■ Instrucción 1 ■
Por favor, cita textualmente las filas del conjunto de datos que van desde la línea que contiene "Expand the Services and Applications node" hasta el final de las filas, ambos extremos incluidos.

**** Texto dado

Nunca hubo protesta más sutil. De tan sutil, doliente, lacerada, incluso, y en su silencio, rabiosa.

 

Vera Caslavska compartía la cima del podio con la gimnasta rusa Larisa Petrik, por lo que al escuchar el himno soviético, reaccionó bajando su rostro y alejando la mirada de la bandera roja que se elevaba a la par de la suya, la checoslovaca. Eran los Juegos de México 1968, y por esos mismos días se suscitaría una protesta mucho más elocuente e indiscutible en los puños de los atletas afroamericanos Tommy Smith y John Carlos.

 

No se trataba de cualquier deportista, sino de una mujer que cerraría su carrera con 11 medallas olímpicas, incluidas siete de oro; de la primera en conquistar el primer sitio en todas las modalidades (a Larisa Latynina le faltó coronarse en barras asimétricas); de la eterna novia de los públicos para los que actuó: los japoneses en 1964 y los mexicanos en 1968. Más aun, de un personaje que meses antes, cuando los tanques enviados desde el Kremlin invadían Praga, tuvo que esconderse entre montes y ganado para evitar ser arrestada por su disidencia.

********
**** Datos proporcionados

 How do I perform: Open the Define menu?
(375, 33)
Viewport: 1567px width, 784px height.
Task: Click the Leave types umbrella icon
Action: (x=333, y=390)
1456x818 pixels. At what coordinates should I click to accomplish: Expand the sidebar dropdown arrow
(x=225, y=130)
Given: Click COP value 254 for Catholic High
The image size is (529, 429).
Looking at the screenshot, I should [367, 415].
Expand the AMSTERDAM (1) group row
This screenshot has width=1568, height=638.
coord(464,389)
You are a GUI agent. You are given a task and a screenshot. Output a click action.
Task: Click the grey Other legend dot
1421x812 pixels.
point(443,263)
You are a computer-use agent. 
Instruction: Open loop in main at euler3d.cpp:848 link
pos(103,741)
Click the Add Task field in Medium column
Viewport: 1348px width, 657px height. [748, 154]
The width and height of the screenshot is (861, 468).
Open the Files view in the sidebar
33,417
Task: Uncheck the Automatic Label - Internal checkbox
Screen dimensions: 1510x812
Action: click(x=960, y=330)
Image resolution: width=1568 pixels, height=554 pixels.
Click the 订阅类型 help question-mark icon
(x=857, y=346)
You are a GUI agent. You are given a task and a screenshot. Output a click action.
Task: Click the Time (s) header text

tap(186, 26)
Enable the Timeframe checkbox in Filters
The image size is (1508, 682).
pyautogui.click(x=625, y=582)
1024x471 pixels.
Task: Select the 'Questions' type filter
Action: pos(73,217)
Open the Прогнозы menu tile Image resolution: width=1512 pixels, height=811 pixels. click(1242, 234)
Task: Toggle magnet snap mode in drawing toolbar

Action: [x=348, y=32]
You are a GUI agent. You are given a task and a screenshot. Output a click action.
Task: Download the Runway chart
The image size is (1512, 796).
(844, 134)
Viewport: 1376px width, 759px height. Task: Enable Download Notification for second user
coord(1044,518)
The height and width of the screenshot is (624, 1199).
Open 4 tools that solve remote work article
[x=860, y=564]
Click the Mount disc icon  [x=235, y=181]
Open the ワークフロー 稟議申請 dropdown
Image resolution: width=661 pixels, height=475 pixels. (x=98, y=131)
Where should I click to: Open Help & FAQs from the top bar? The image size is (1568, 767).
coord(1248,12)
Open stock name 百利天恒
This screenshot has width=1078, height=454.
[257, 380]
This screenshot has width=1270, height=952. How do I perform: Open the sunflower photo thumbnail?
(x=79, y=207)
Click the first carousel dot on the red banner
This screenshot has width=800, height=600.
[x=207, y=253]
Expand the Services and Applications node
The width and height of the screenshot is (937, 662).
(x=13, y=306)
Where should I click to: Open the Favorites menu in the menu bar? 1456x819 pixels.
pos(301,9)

********

■ Instrucción 2 ■
Según el texto sobre Vera Caslavska, ¿con cuántas medallas olímpicas cerraría su carrera?

■ Resultado 1 ■
Expand the Services and Applications node
The width and height of the screenshot is (937, 662).
(x=13, y=306)
Where should I click to: Open the Favorites menu in the menu bar? 1456x819 pixels.
pos(301,9)

■ Resultado 2 ■
Con 11 medallas olímpicas, siete de ellas de oro.